Vicky Pryce, the ex wife of convicted criminal and former Liberal Democrat MP Chris Huhne, is not big on self-reflection. I imagine her idea of a retreat and self-examination is akin to hell on earth.
In this interview, which really is beyond parody in the supermum/working mother genre, the economist Ms Pryce ticks all the feminist boxes. She is the fantasy feminist made flesh.
We are told: “Does she have any regrets? About perverting the course of justice, say? Or prison? Or letting slip to a journalist that she’d taken her MP husband’s speeding points (marital coercion, she argued)? “The other way to survive,” she says, “is never think back. At all. It’s the only way. I always look forward and I think that’s the reason I survived the whole thing reasonably well.”

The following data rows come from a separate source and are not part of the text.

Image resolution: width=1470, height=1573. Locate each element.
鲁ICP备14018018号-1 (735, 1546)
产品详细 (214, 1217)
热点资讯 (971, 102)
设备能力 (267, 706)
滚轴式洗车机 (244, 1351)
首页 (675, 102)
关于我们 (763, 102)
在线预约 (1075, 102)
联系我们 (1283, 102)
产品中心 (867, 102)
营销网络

Her advice to women is – “be as independent as you can, because you just never know.” (My advice to women – don’t marry someone like Chris Huhne).
She also tells us – “My plan was that I was never going to get married and never have any kids. Because I wanted to be independent.” What happened? “And then I did, but I remained independent.”
Note that for later, dear reader. It’s important.
Ms Pryce is a feminist hero for the following reasons:
- She went back to work three days after giving birth to her fifth child. (Tick, quick return to work box).
- She left the babies aged five weeks to cry it out in another room to train them to sleep through the night as she had to get back to work asap. The infants did cry, two hours was the record for one, but she did not find this difficult. “The trick is not to be tempted to go and pick it up.” Something tells me Vicky was never even in the least bit tempted to go in and offer some comfort to ‘it’. Ever.
- We need more quotas for women in work. Tick.
- We need universal childcare – as you would get it back in tax receipts (tick, tick, tick).
“The cost benefit of having more women in work is not done properly. Childcare should be free. Government should fund it. It would cost a few billion but you would get it back in taxes in no time at all.”
It occurs to me, that this cost benefit analysis does not include the needs of babies, and toddlers and young children. This does not surprise me, as I would not expect an economist who lets her newborn cry it out for two hours at night to think ‘needs of children’ should be included in the analysis.
- “Work is a brilliant cure for postnatal depression.” Tick
- Don’t bake cakes for your kids and don’t make costumes for the kids. Now and again she forgot the children’s birthdays.
- Having a husband does not make the children/career thing easier: “Not at all. I think everything I’ve done is because of me, not because of anyone I was married to.”
Instead, Ms Pryce had au pairs who were responsible, apart from the one who disappeared (we are not told if she has since been found) and the one who was a call girl.
So what does it matter? Why do I care how this mother does her mothering? Well normally I wouldn’t, but it occurred to me that this woman is a woman who shapes policy. She is the one that gets to shout down the rest of the mums who do go to their crying baby and don’t think it right to hire au pairs who moonlight as call girls. This matters.
People like Ms Pryce shape policy. Policy such as the Lib Dem policy, who in their manifesto by some amazing coincidence propose to fund childcare for babies from nine months old. It is not stated if this will include leaving the babies to cry it out in the ‘baby room’ for two hours. That will cost extra.
This played out on the ridiculously one-sided debate on the Today programme on Tuesday. In sum – we need more childcare now for babies who have not even had the privilege of reaching their first birthday (sometimes forgotten by their super Mums.) There was absolutely no discussion as to where the needs of the children come in. But then there never is.
There is no evidence that all this childcare from such an early age is good for children – but there is plenty of evidence that it is not good for them. Yet the Government ploughs on. We now all must hand over our wages to bureaucrats so they can decide what our kids really need.
But let us end on feminist extraordinaire Vicky Pryce. We know she is not big on ‘thinking time.’ We know she is not big in the needs of infants and children, even her own. We know she is not big on obeying the law.
In this call to arms, she waxes on about how independent she is and has always been, even when married. This from the same woman who ran the defence of marital coercion at her trial. A defence you might see used by some woman from the Pakistani village that was forced to marry her cousin, brought to England and couldn’t speak English. Yet, Ms Vicky Pryce a once partner at KPMG, had no difficulties claiming this most improbable of defences. Some may call this ironic. Others would call it perjury.